Saturday, October 27, 2012

ONCE MORE UNTO THE BREACH, DEAR FRIENDS


One last comment on the forthcoming election.   Lord, I will be happy when this is behind us.  Unless Obama loses, in which case I must decide whether to kill myself or buy a one way ticket to Paris.

The entire campaign has been really bizarre, and I have been trying very hard to make sense of it.  I have come up with an explanation, which may have some truth in it.  I offer it simply as a sop to those of you who, like me, are way beyond obsession and into hysteria, and hence need something to calm us down.
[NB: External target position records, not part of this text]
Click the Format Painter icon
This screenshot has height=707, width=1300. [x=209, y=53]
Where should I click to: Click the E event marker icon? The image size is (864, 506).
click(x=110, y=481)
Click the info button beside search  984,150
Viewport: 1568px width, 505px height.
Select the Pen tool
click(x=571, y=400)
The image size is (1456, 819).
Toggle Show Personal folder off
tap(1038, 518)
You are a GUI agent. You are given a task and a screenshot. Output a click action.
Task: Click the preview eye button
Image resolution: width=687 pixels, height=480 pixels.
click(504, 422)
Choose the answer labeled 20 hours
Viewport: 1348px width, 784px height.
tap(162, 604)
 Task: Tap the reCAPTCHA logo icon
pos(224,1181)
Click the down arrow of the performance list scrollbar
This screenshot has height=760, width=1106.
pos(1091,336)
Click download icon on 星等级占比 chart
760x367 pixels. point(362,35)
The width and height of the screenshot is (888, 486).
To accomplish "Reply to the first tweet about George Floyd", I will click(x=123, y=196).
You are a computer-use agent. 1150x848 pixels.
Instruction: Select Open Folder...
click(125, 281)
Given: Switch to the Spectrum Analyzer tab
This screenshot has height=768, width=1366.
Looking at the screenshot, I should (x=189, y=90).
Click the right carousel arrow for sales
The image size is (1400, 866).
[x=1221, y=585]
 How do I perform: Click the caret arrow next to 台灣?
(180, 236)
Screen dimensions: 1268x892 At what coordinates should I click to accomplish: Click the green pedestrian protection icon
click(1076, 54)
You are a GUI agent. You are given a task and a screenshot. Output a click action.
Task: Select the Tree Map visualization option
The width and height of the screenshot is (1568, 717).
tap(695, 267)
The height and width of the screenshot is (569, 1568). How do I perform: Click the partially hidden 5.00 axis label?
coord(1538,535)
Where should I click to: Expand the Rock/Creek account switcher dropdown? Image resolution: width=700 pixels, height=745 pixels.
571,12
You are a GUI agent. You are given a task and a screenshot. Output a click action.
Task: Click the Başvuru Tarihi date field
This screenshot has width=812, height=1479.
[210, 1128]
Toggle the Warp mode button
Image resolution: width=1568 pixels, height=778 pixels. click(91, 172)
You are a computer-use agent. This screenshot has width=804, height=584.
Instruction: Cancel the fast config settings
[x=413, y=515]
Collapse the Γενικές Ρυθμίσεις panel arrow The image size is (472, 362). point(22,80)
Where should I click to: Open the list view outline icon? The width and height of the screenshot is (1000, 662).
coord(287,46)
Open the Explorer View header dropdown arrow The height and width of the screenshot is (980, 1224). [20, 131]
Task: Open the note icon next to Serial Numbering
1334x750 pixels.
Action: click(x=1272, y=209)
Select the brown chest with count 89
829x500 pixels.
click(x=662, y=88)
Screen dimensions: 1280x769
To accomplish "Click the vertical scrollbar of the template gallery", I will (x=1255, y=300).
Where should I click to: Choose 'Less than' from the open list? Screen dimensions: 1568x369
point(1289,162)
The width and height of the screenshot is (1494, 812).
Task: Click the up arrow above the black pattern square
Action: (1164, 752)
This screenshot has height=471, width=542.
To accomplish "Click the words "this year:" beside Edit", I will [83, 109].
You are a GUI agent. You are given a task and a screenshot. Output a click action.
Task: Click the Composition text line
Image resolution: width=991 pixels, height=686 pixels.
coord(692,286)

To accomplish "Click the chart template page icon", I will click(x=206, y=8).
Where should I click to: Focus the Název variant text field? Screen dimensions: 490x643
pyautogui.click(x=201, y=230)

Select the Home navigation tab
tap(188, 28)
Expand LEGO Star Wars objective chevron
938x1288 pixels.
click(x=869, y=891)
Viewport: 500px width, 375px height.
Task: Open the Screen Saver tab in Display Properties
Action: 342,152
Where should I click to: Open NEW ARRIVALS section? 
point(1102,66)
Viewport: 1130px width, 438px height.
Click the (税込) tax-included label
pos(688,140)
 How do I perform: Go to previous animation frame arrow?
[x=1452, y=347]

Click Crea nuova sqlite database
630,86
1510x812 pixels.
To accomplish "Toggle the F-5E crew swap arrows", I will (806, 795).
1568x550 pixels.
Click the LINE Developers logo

The focus of my puzzlement has been the sudden dramatic collapse of Obama's very large lead on the occasion of the first debate.  Since all the polling suggested that the country was dramatically polarized, with an unusually small number of respondents to the polls identifying themselves as "undecided," I simply could not make sense of the dramatic reversal of fortunes as a consequence of one listless debate performance.  Had there been a large number of undecided voters, the reversals might have been comprehensible, but how could Obama virtually overnight go, in Nate Silver's excellent statistical analysis, from an 87.1% chance of victory to a 61.1% chance?  [He is back up to a 74.4% chance, thank the Lord.]

There are, it seems to me, only two possible explanations.  The first, which I do not believe at all, is that the polls either before or after the debate were cooked or incompetently conducted.  That way lies paranoia and madness.  The second, which I have decided is the only explanation that makes sense, is this:  From the beginning, the race was going to be very close.  A bad Republican primary season and some unforced Romney errors influenced inattentive voters unduly before the post-Labor Day period, yielding unrealistic poll numbers that made it look as though Obama was going to run away with the election.  The arrival of the real election season coincided with Obama's poor showing in the first debate to jolt natural Romney supporters back to the position they were destined to occupy anyway.  They were never really persuadable by the Democrats.  So, after the second and third debates more or less equalized the situation, the polls began to show pretty much the sort of tight race that it was always going to be, with Obama in a small but solid lead.

This explanation has the great advantage, I think, of comporting with the expectations of the Obama campaign team, who are, in my experience, the smartest bunch of pros modern American politics has ever seen.  From the outset, they were sure they would be facing Romney, they were convinced that he was the strongest candidate the Republicans could put forward, and they thought they would have a turnout election in which their best chance of success was a superb ground game.

There are now no more turning points, no more startling revelations, just a grinding effort to get out the vote, early if possible but otherwise on election day.  My sunny optimism, which reached its peak in my happy blog post that Obama would win and Romney would lose, has given way to a sullen, determined, gut-wrenching slog from news cycle to news cycle as I await Election Day.  My pricey bottle of Chateau neuf du Pape will remain unopened until Obama takes Ohio, or at least New Hampshire. 

In the next ten days, I will strive to find something else to blog about.